- **What you have to do**: Copy out everything from the line containing "Navigate back with" down to the line containing "Action: (x=1312, y=221)", without any changes. Include both of those lines.

- **Input material**:
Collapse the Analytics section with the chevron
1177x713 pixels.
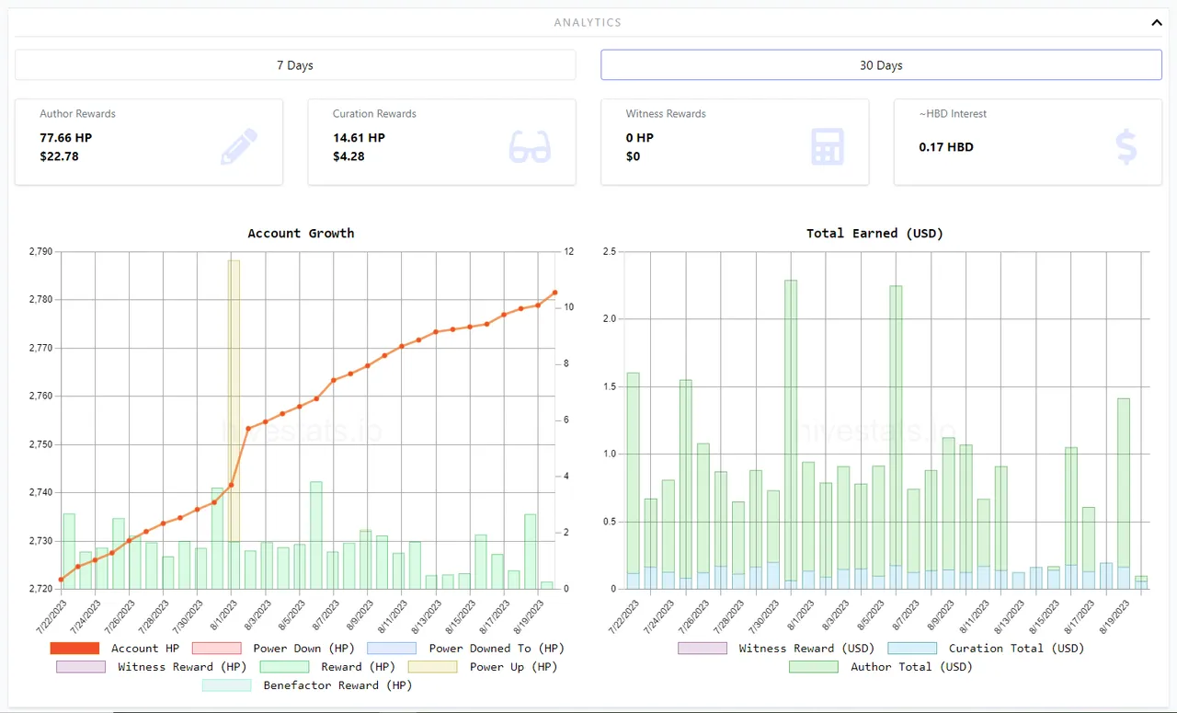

* * *

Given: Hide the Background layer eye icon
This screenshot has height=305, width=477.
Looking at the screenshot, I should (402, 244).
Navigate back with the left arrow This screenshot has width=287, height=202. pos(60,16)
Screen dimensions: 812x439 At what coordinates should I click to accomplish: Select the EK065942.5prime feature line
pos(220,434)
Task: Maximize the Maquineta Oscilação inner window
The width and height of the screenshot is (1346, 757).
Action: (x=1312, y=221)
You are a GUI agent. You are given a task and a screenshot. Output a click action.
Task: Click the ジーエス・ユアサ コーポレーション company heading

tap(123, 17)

---

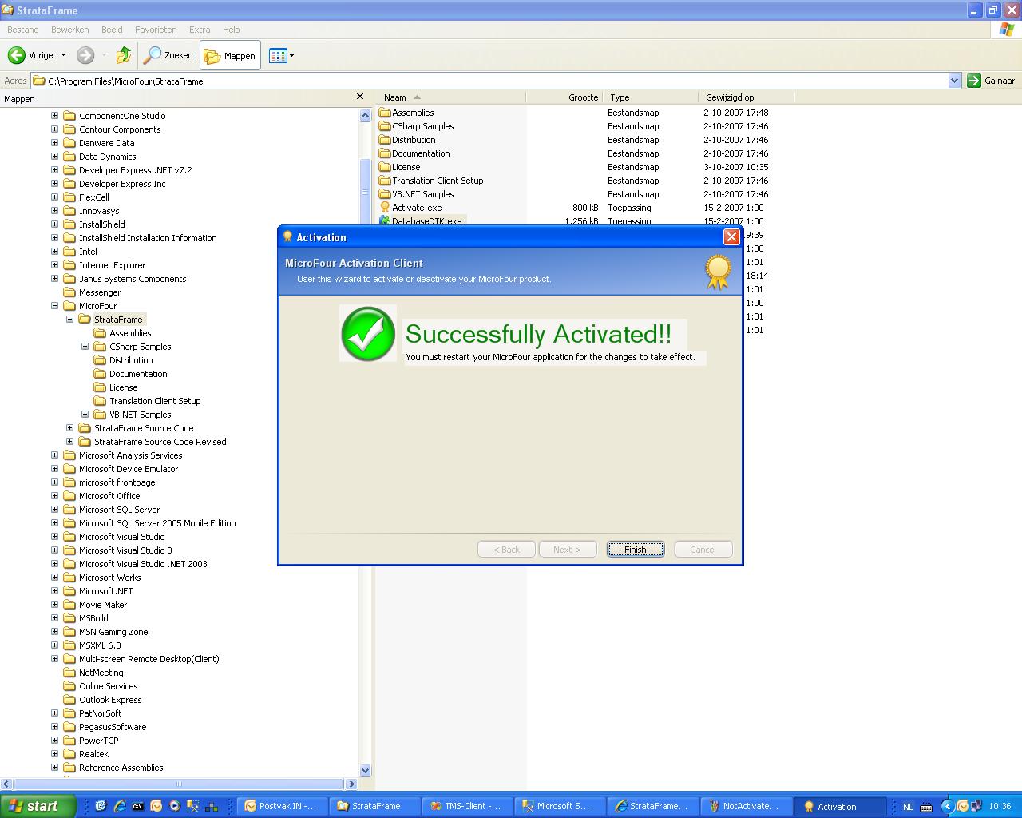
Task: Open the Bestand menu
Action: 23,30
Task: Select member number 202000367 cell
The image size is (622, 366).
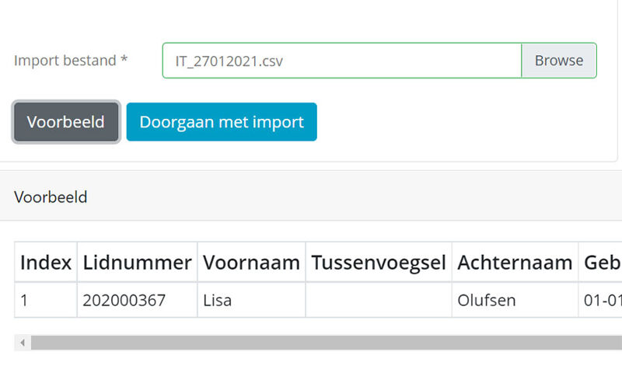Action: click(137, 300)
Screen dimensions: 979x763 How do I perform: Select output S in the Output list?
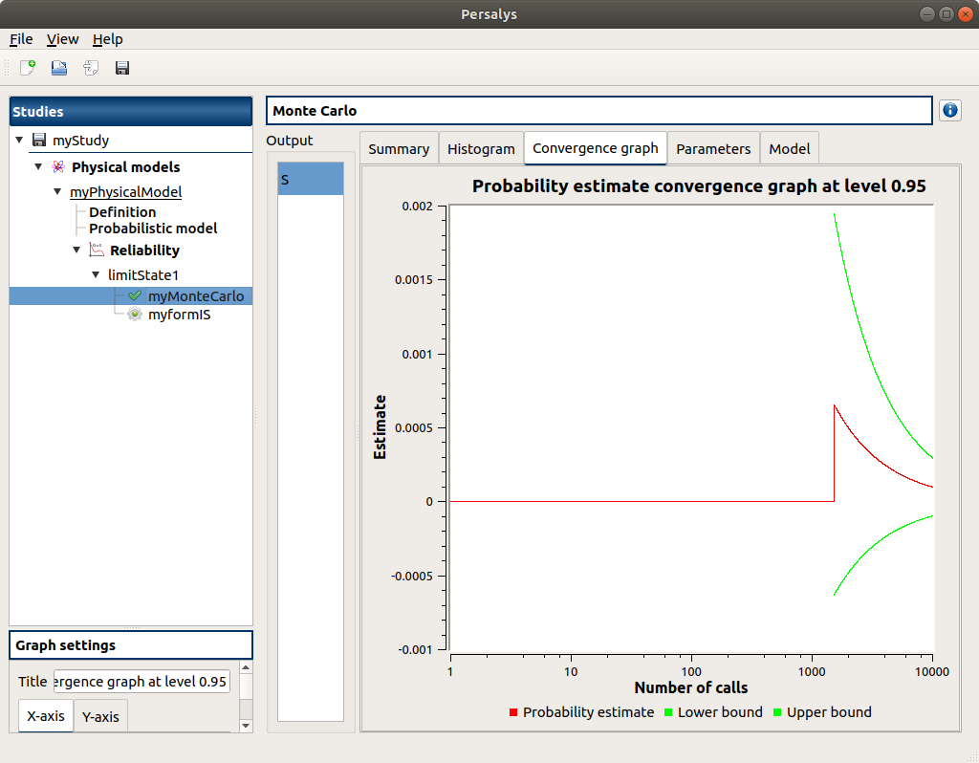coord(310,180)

- **Output for this task**:
Navigate back with the left arrow This screenshot has width=287, height=202. pos(60,16)
Screen dimensions: 812x439 At what coordinates should I click to accomplish: Select the EK065942.5prime feature line
pos(220,434)
Task: Maximize the Maquineta Oscilação inner window
The width and height of the screenshot is (1346, 757).
Action: (x=1312, y=221)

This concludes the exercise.